Tuesday, June 22, 2004

Police have little evidence regarding triple drownings

PLEASANT PRAIRIE, Wis. - Investigators are baffled about how a Chicago father carried out a plot to drown his two sons and himself in Lake Michigan, where their bound bodies washed ashore last weekend, Police Chief Brian Wagner said Tuesday.

"We really don't know where these folks entered the water or how they entered the water," Wagner said. "Normally, you have a working theory. In this case, we don't. It is all speculative."

What investigators know is that Kevin Amde, 45, did not own a car, and there is no evidence he rented a boat or had access to a boat, Wagner said.

The bodies of Amde and his sons, Tesla E. Amde, 3, and Davinci Amde, 6, were bound together with rope and tied to bags filled with sand when a resident spotted them on the beach Saturday in this community just north of the Illinois state line. They had been missing almost six weeks.
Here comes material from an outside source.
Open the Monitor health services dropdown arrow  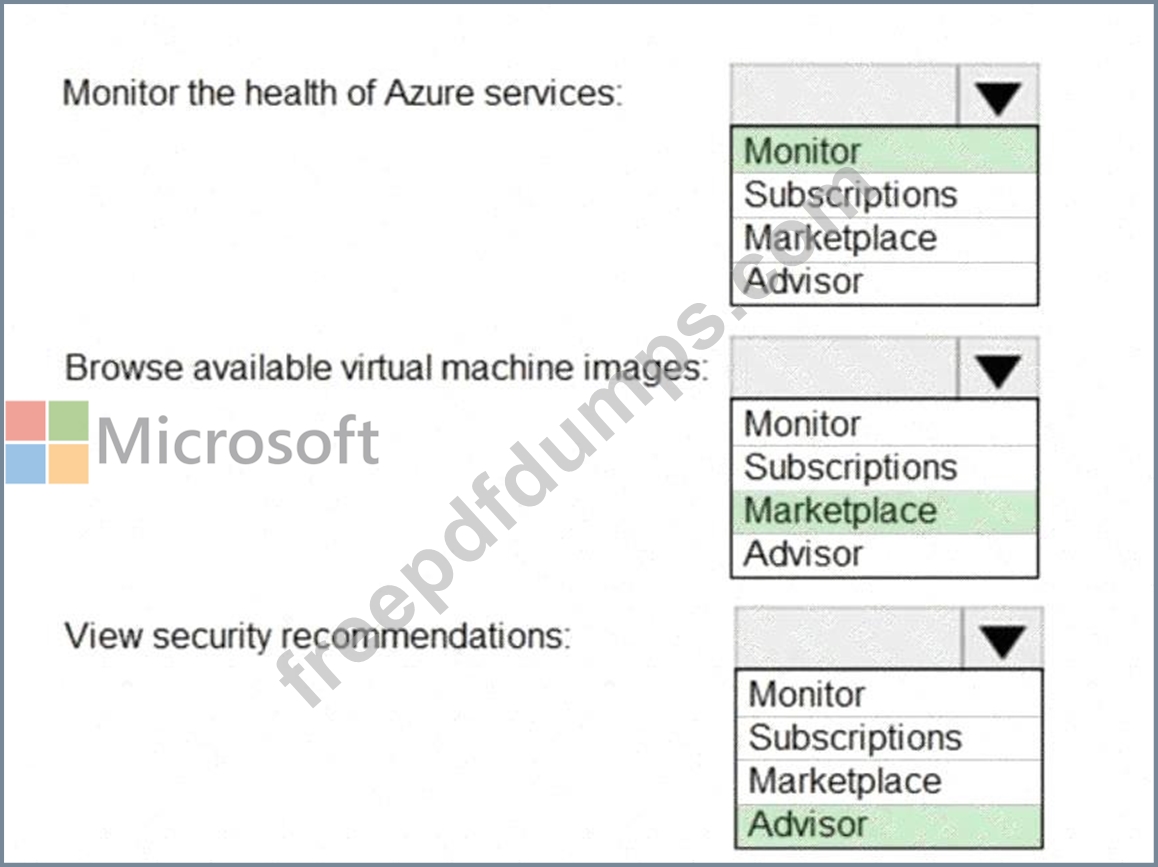tap(997, 96)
Autopsies determined all three drowned in an apparent murder-suicide, Kenosha County Deputy Medical Examiner Rick Berg said Monday. They had been in the water for weeks.

Possible points of Lake Michigan access along the shore include rocky areas and sea walls next to deep water, breakwalls that extend out into the lake and bridges over rivers that flow into the lake.

Wagner said it's possible Amde simply waded into the lake with the children and in a matter of minutes they lost consciousness due to the frigid water in early May.

The bags of what appeared to be sand from a typical Lake Michigan shoreline weighed 48 pounds, which would have pulled him and the children down, Wagner said.

The police chief said he investigated an earlier incident of a woman wading into the water and drowning herself.

"I know it can be done," he said.

Amde and his sons were last seen May 6 in Chicago. Veronica Amde, Kevin Amde's wife and the children's mother, reported them missing May 11.

Wagner said Amde was believed to be depressed over financial troubles and his family's pending eviction from their Chicago apartment.

An attorney for the Chicago landlord who started eviction proceedings against the Amdes May 20 said Tuesday the family failed to pay the $675 monthly rent for May and June.

David Paul Alfassa said he knew very little about the Amde family other than the rent was past due.

The landlord got a judge to order the eviction earlier this month, but Mrs. Amde got the deadline extended until Friday, Alfassa said. She hasn't been evicted, he said.

It was not unusual for a landlord to start legal proceedings against a tenant just days behind in paying the rent, Alfassa said.

"Usually, landlords wait too long. If you are behind, you are behind," he said.

The police chief has said Amde's relatives did not want to comment on the case.